Ostensibly, the anti-defection clause was intended to give effect to
the principle that under proportional representation (PR) electors vote
for a party and not for an individual candidate on a party list. The
ANC also maintained that the clause would stabilise and consolidate
parties in the fledgling stage of a new democracy. Maybe so. But all
simple PR list systems place huge power in the hands of party
leaderships, who can determine which individuals shall be on their
lists and where in rank order they are placed. The anti-defection
clause massively reinforces that leadership control. Not only is it a
formidable deterrent to crossing the floor for reasons of conscience,
it also gives party leaders power to expel dissident or recalcitrant
party members.
The clause has suited a highly centralist organisation such as the ANC
admirably. Even though the Constitution provides for legislation
"within a reasonable period after the new Constitution took effect" to
scrap the clause and to permit parties to merge or split, the
government opposed a Democratic Party motion to abolish it. It was only
in November, when the ANC concluded a co-operative agreement with the
New National Party, that it hastily began to examine possible
amendments to the clause. The politics in the present proposals revolve
around the distribution of the remnants of the NNP. In particular the
ANC is anxious to gain control of the Cape Town unicity, if only in
coalition with the NNP.
Following their putative merger, the Democratic Party and the NNP
fought the December 2000 local government elections under the banner of
the Democratic Alliance and won the Cape Town unicity. However, the two
parties fought the 1999 national elections as separate entities and
have remained nominally separate in the National Assembly and
provincial legislatures in order to avoid the consequences of the
anti-defection clause.
The main question is whether there will be a massive exodus of former
NNP members from the DA back to the Nationalist fold at the first
opportunity. Assuming that the legislation will be passed during the
present parliamentary session, that opportunity will occur 15 days
later. Of the 107 nominally DA members in the Cape Town unicity, 37 are
former DP members and 70 are former NNP members. If 24 or more of the
latter move to the NNP they will be able to form a co-operative city
government with the 77 ANC members, with a slender majority.

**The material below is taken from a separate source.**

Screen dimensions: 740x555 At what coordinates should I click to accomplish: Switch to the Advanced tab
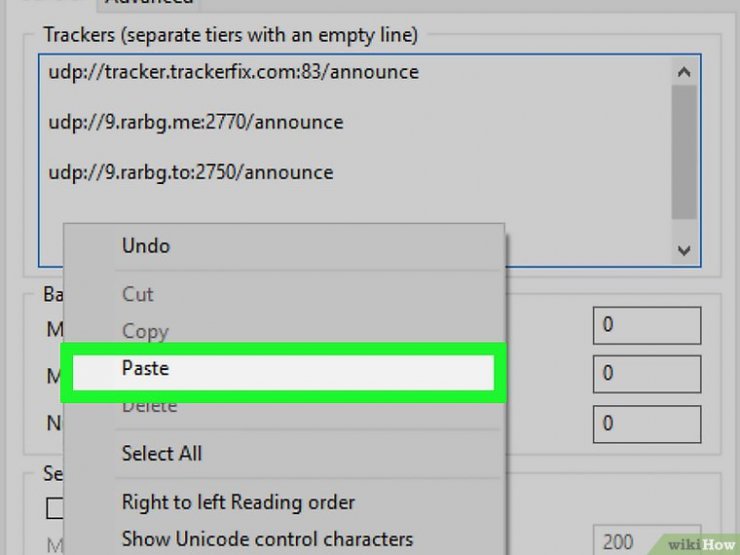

The ANC must hope that the amendments, which include the removal of
the requirement for exact proportionality in party representation, will
put it in a more favourable position to win outright control of both
Cape Town and the Western Cape provincial legislature in the future. It
was the juicy bone the NNP dangled in front of the ANC in their initial
negotiations, which culminated in its exit from the DA. As an unnamed
senior ANC member put it, the party's agreement to the amendment is
"part of the ANC commitment to the NNP. It is in our own
self-interest." (Sowetan, February 7, 2002)
If the amendments survive constitutional challenge, it remains to be
seen whether the ANC will want to retain them once they have served
their current purpose. The ANC chairman of Parliament's justice and
constitutional committee, Johnny de Lange, regards the proposed
tinkering with the anti-defection clause as an interim measure, "a
mechanism to avoid the kind of political stalemate we see at the
moment." (Sowetan, January 25, 2002)
He may have in mind future changes emanating from the multiparty
commission, chaired by Frederik van Zyl Slabbert, which is to make
recommendations for a new electoral system. Those could conceivably
include the complete scrapping of the anti-defection clause. However,
nearly a year has passed since the president announced the setting up
of the commission. Inexplicably nothing has so far happened. Van Zyl
Slabbert has reportedly said that he is yet to receive a letter of
appointment, a list of members or the commission's terms of
reference.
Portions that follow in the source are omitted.